Billige Gesten auf der Buchmesse
Der Geist der Willkommenskultur weht auch auf der Leipziger Buchmesse. "Für das Wort und die Freiheit" will sie eintreten, berichten die Feuilletons. Doch vor der Freiheit steht für viele Flüchtlinge noch immer das nackte Überleben.
"Mut, der nichts kostet, ist keiner", schreibt Joachim Güntner in der NEUEN ZÜRCHER ZEITUNG und spielt auf eine Aktion an, deren Zeuge er während des Eröffnungsaktes der Leipziger Buchmesse wurde. "Nach Reden im Geiste der Willkommenskultur gegenüber Flüchtlingen, gegen Rassismus und für ein unabhängiges Buch- und Pressewesen als Garant der Meinungsvielfalt erfolgte der Appell ans Publikum, aufzustehen und die ausgelegten Pappschilder hochzuhalten." Darauf habe der Slogan "Für das Wort und die Freiheit" gestanden. "Alle gehorchten, denn wer möchte schon als Freiheitsfeind dasitzen, nur weil er die Geste billig findet?", fragt Joachim Güntner in der NZZ.
Umso lächerlicher kommt ihm diese Aktion vor, nachdem er, ebenfalls auf der Buchmesse, gehört hat, was der ORF-Korrespondent in Ägypten, Karim El-Gawhary, über eine Mutter erzählt hat, "die nach der Havarie eines Flüchtlingsschiffes im Mittelmeer treibt, für sich und ihre drei Kinder nur eine Schwimmweste hat und sich entscheiden muss, zwei Töchter ertrinken zu lassen."

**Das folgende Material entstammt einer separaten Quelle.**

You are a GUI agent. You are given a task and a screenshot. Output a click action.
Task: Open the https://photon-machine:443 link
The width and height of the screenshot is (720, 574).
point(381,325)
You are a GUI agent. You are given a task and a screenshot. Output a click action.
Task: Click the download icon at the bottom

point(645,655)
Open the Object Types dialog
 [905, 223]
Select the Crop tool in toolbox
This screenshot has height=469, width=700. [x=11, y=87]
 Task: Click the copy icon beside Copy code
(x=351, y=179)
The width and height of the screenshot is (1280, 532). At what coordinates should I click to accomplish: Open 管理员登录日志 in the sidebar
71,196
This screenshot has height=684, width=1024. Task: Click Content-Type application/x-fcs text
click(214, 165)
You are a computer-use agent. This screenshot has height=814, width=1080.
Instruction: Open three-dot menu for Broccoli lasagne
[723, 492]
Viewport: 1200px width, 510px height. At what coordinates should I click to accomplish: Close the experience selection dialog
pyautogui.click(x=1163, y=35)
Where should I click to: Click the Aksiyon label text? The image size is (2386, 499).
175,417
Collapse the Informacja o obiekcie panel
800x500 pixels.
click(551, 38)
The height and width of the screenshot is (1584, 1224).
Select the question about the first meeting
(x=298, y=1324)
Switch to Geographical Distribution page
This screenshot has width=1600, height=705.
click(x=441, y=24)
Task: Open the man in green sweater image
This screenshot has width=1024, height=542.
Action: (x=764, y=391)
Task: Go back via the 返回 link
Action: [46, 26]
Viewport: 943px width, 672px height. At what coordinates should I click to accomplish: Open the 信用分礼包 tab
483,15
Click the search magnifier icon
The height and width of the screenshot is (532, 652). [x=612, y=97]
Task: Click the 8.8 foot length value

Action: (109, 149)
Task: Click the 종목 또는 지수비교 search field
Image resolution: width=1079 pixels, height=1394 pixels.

Erschreckende Aussagen von Müttern über ihre Kinder
"Ich könnte vollkommen auf sie verzichten. Wirklich. Ohne auch nur mit der Wimper zu zucken", sagt eine andere Mutter über ihre Kinder, wie man von Edo Reents in der FRANKFURTER ALLGEMEINEN ZEITUNG erfährt. Die Aussage einer weiteren Mutter: "Wenn ein kleiner Kobold käme und mich fragen würde: 'Soll ich sie wegnehmen, als ob nichts geschehen wäre?', würde ich ohne zu zögern 'Ja' sagen." Die israelische Soziologin Orna Donath hat 23 Mütter befragt. Reents verstören und verärgern diese Äußerungen und die daraus entstandene Debatte über Frauen, die ihre Mutterschaft bereuen.
"Ein Kind, das man lieber nicht hätte und das man wegwünscht aus dieser Welt. Man muss nicht selbst eins haben, um eine solche Wunschvorstellung beunruhigend zu finden", schreibt er. "Aber statt Mütter, die so reden, direkt beim Jugendamt zu verpfeifen, ermuntert Donath ihre Gesprächspartnerinnen eher noch dazu."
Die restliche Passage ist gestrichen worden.